Returns true if this string is lexically less than the other string; otherwise returns false.

The comparison is based exclusively on the numeric Unicode values of the characters and is very fast, but is not what a human would expect. Consider sorting user-interface strings using the QString::localeAwareCompare() function.

bool QLatin1String::operator< ( const char * other ) const

This is an overloaded function.

The other const char pointer is converted to a QString using the QString::fromAscii() function.

You can disable this operator by defining QT_NO_CAST_FROM_ASCII when you compile your applications. This can be useful if you want to ensure that all user-visible strings go through QObject::tr(), for example.

This function was introduced in Qt 4.3.

bool QLatin1String::operator<= ( const QString & other ) const

Returns true if this string is lexically less than or equal to string other; otherwise returns false.

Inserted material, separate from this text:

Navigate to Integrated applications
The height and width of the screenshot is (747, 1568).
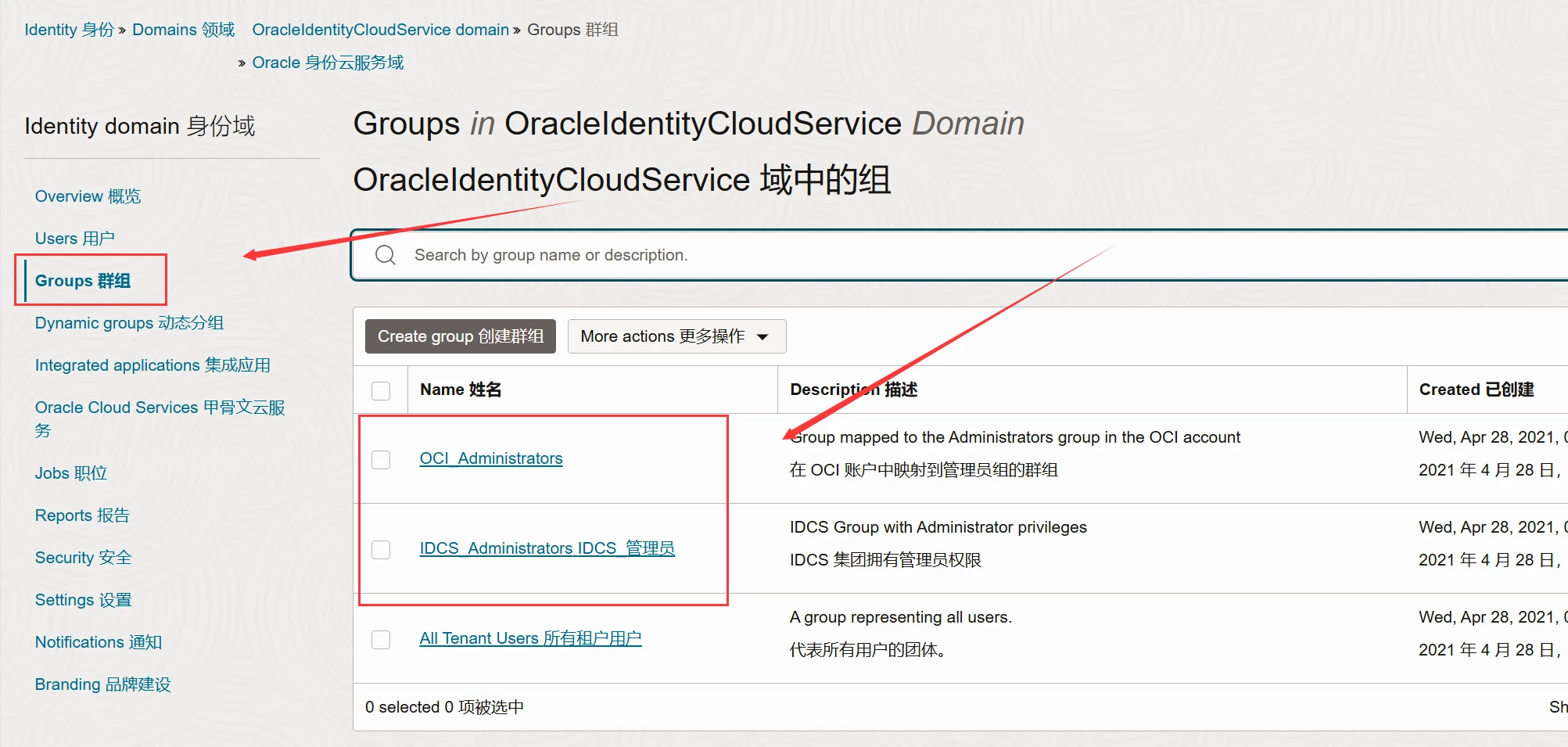tap(152, 365)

The comparison is based exclusively on the numeric Unicode values of the characters and is very fast, but is not what a human would expect. Consider sorting user-interface strings with QString::localeAwareCompare().

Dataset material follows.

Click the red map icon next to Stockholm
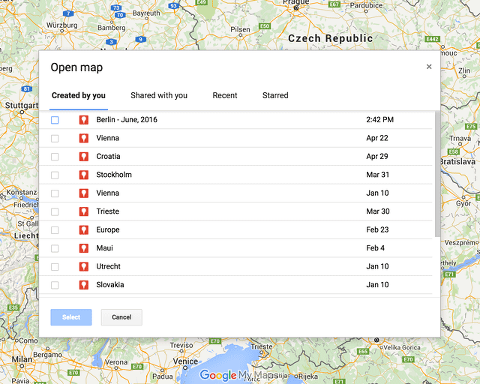The image size is (480, 384). click(x=84, y=175)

bool QLatin1String::operator<= ( const char * other ) const

This is an overloaded function.

The other const char pointer is converted to a QString using the QString::fromAscii() function.

You can disable this operator by defining QT_NO_CAST_FROM_ASCII when you compile your applications. This can be useful if you want to ensure that all user-visible strings go through QObject::tr(), for example.

This function was introduced in Qt 4.3.

QLatin1String & QLatin1String::operator= ( const QLatin1String & other )

Constructs a copy of other.

This function was introduced in Qt 4.1.

bool QLatin1String::operator== ( const QString & other ) const

Returns true if this string is equal to string other; otherwise returns false.

The comparison is based exclusively on the numeric Unicode values of the characters and is very fast, but is not what a human would expect. Consider sorting user-interface strings with QString::localeAwareCompare().

bool QLatin1String::operator== ( const char * other ) const

This is an overloaded function.

The other const char pointer is converted to a QString using the QString::fromAscii() function.

You can disable this operator by defining QT_NO_CAST_FROM_ASCII when you compile your applications. This can be useful if you want to ensure that all user-visible strings go through QObject::tr(), for example.

This function was introduced in Qt 4.3.

bool QLatin1String::operator> ( const QString & other ) const

Returns true if this string is lexically greater than string other; otherwise returns false.

The comparison is based exclusively on the numeric Unicode values of the characters and is very fast, but is not what a human would expect. Consider sorting user-interface strings with QString::localeAwareCompare().

bool QLatin1String::operator> ( const char * other ) const

This is an overloaded function.

The other const char pointer is converted to a QString using the QString::fromAscii() function.

You can disable this operator by defining QT_NO_CAST_FROM_ASCII when you compile your applications. This can be useful if you want to ensure that all user-visible strings go through QObject::tr(), for example.

This function was introduced in Qt 4.3.

bool QLatin1String::operator>= ( const QString & other ) const

Returns true if this string is lexically greater than or equal to string other; otherwise returns false.

The comparison is based exclusively on the numeric Unicode values of the characters and is very fast, but is not what a human would expect. Consider sorting user-interface strings with QString::localeAwareCompare().

bool QLatin1String::operator>= ( const char * other ) const

This is an overloaded function.

The other const char pointer is converted to a QString using the QString::fromAscii() function.

You can disable this operator by defining QT_NO_CAST_FROM_ASCII when you compile your applications. This can be useful if you want to ensure that all user-visible strings go through QObject::tr(), for example.

This function was introduced in Qt 4.3.